If he let this confession
reach the authorities, he could never escape the gravest suspicion that
he had known of the whole affair during these two months. He would have
to attend the inquest, be recognised by that policeman as having come to
the archway to see where the body had lain, as having visited the
girl the very evening after the murder. Who would believe in the mere
coincidence of such visits on the part of the murderer's brother. But
apart from that suspicion, the fearful scandal which so sensational an
affair must make would mar his career, his life, his young daughter's
life! Larry's suicide with this girl would make sensation enough as it
was; but nothing to that other.
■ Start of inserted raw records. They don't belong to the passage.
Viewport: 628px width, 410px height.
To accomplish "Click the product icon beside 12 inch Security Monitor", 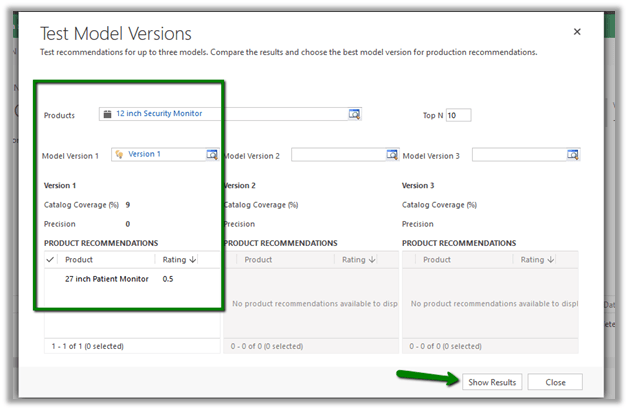I will pyautogui.click(x=106, y=114).
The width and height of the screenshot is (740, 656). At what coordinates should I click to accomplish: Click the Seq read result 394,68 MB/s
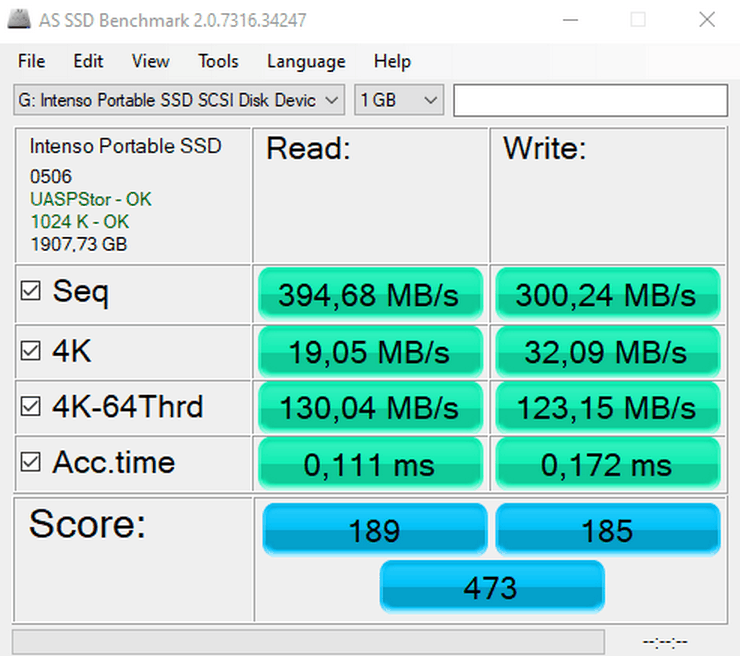[x=371, y=295]
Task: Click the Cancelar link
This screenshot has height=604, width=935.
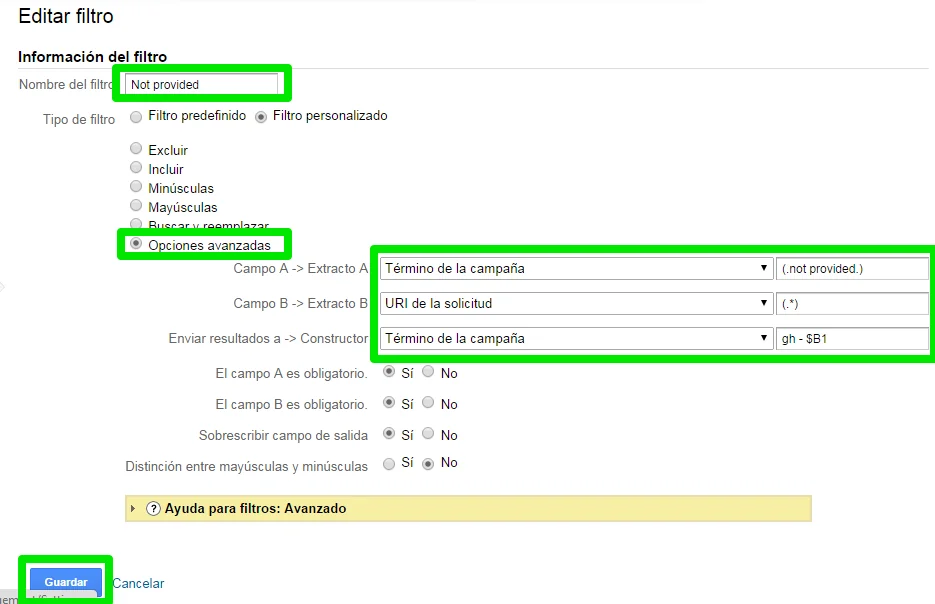Action: (138, 583)
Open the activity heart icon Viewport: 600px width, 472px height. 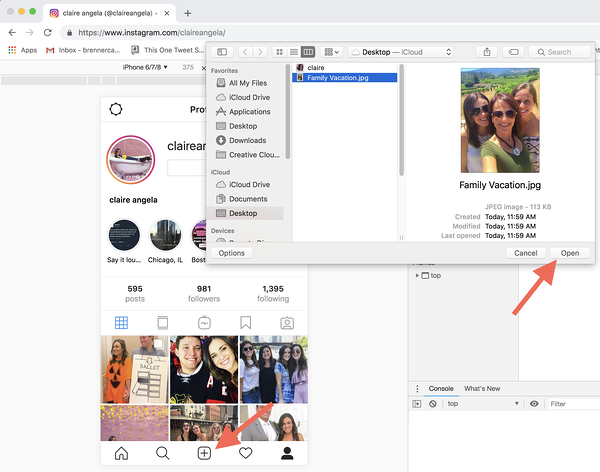click(245, 453)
Such a death had its romance; involved
him in no way save as a mourner, could perhaps even be hushed up! The
other--nothing could hush that up, nothing prevent its ringing to the
house-tops. He got up from his chair, and for many minutes roamed the
room unable to get his mind to bear on the issue. Images kept starting
up before him. The face of the man who handed him wig and gown each
morning, puffy and curious, with a leer on it he had never noticed
before; his young daughter's lifted eyebrows, mouth drooping, eyes
troubled; the tiny gilt crucifix glinting in the hollow of the dead
girl's arm; the sightless look in Larry's unclosed eyes; even his own
thumb and finger pulling the lids down.